What will be your lasting memory of the 2020 Masters?
Hochberg: How much winning it meant to Dustin Johnson, and how emotional he got. The longstanding belief in golf was that he forgot about all those major losses immediately. It does not seem possible that winning could mean so much if losing meant so little.
Purkey: Johnson's 8-iron to 6 feet at the par-3 sixth hole on Sunday. He had made bogeys on Nos. 4 and 5, and it looked like it could be another major slipping away in the final round. Making the birdie on No. 6 just might have won Johnson the Masters.
Van Sickle: The course views from the drone cameras. I didn't miss the gallery roars because I could see the golf course so much better without all those pesky fans in the way. The new drone cameras gave us all a better look, and from angles we'd never seen before. It was way cool.
Vara: The easy scoring conditions. I'd say the lack of fans, but I'm already used to seeing tiny galleries, so it really didn't faze me much this past week. The scoring conditions were as easy as it gets at the Masters. Not only was the wind absent, but the grounds were soft all week and the greens never got to that "scary" level that they often reach by Sunday at Augusta.
This week, the PGA Tour moves to Sea Island for the RSM Classic. The field is surprisingly strong. Who looks like a good bet at current odds?
Hochberg: We're back to a maxed-out field of 156 for the first time this season. Even though it's a strong field, it's wide open. Some of these guys could have Masters hangovers. Tyrrell Hatton won't be one of them, as he missed the cut (he missed in all three majors this year). He could be pretty fired up after an all awful week at Augusta.
Purkey: Dylan Frittelli (60-1) is coming off a T-5 at the Masters. He is bound to be riding a wave of confidence.
Van Sickle: Stewart Cink won two months ago at the Safeway Open, was T-12 at the Sanderson Farms Championship and T-4 in Bermuda three weeks ago. Yes, he's 47, but he's on a roll. Cink ranks sixth in greens hit in regulation on the PGA Tour and makes a good flyer bet at 100-1.
Vara: Corey Conners (30-1). Conners got off to a slow start this past week, but he fought his way back into the top-10 at the Masters. His slow start kept him under the under, which is why his odds are so high this week. That top-10 was his second in his past three starts.
What is your one bold prediction for pro golf that you think will come true by the end of the year?

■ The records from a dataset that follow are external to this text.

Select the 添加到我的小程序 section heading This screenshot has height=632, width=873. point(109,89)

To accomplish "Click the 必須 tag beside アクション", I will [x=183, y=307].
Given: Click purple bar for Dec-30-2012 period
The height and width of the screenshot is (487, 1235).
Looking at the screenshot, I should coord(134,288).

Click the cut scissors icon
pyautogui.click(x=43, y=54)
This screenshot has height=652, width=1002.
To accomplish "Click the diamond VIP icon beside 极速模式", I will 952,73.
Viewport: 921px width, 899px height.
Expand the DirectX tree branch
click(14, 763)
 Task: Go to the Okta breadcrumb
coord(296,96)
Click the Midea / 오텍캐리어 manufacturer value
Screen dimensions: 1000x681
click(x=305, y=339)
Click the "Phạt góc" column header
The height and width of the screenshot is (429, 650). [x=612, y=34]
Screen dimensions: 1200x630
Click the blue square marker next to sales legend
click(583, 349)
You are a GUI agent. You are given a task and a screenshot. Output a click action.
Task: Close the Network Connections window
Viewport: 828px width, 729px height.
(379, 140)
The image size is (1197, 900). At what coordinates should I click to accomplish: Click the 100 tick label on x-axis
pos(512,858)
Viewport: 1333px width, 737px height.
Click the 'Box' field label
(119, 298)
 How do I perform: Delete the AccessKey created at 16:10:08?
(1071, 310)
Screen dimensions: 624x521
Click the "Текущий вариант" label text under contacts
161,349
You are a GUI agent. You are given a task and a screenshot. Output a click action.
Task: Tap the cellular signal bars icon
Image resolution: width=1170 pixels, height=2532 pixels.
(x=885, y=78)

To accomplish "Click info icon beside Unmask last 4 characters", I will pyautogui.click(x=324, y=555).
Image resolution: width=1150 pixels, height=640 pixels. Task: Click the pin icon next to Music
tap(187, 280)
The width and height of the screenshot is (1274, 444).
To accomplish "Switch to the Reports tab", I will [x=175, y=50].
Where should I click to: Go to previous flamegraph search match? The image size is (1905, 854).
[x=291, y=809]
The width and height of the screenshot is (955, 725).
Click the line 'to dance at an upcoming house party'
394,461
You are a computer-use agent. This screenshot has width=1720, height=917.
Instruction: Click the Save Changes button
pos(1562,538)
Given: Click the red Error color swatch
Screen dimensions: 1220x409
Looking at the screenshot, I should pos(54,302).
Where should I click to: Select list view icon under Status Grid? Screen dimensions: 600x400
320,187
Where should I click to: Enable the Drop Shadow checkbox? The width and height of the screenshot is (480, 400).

Hochberg: Rickie Fowler will fall out of the top 50 for the first time since 2011 and not automatically qualify for the 2021 Masters. It could happen next week, pending the RSM Classic. He's ranked 48th now, having fallen from 23rd at the beginning of the year. There's no Hero World Challenge with its "free" OWGR points to save him this year. He doesn't have a top 10 since January.
Purkey: A news outlet will report that the USGA will seriously consider reducing the size of driver heads and using a ball for elite competition that flies 15 percent shorter than at present.
Van Sickle: The USGA will pull the plug on its rules change regarding lost-ball searches, restoring it to the traditional five minutes instead of this year's new limit, three minutes. Contenders in two major championships in a row – Harris English, first hole of the final round of the U.S. Open at Winged Foot, and Bryson DeChambeau, just off the third green Friday at Augusta – lost balls that surely wouldn't have been lost if fans were present, or if they'd had another two minutes to look. It was an ill-conceived change that should be fixed.
Vara: Maybe not so bold, but I'm not expecting fans to be back any time soon. It looked as if we were starting slowly to get back to normal, but with the pandemic coming back stronger than before, expect the tournaments – at least in the first half of the season – to play it safe.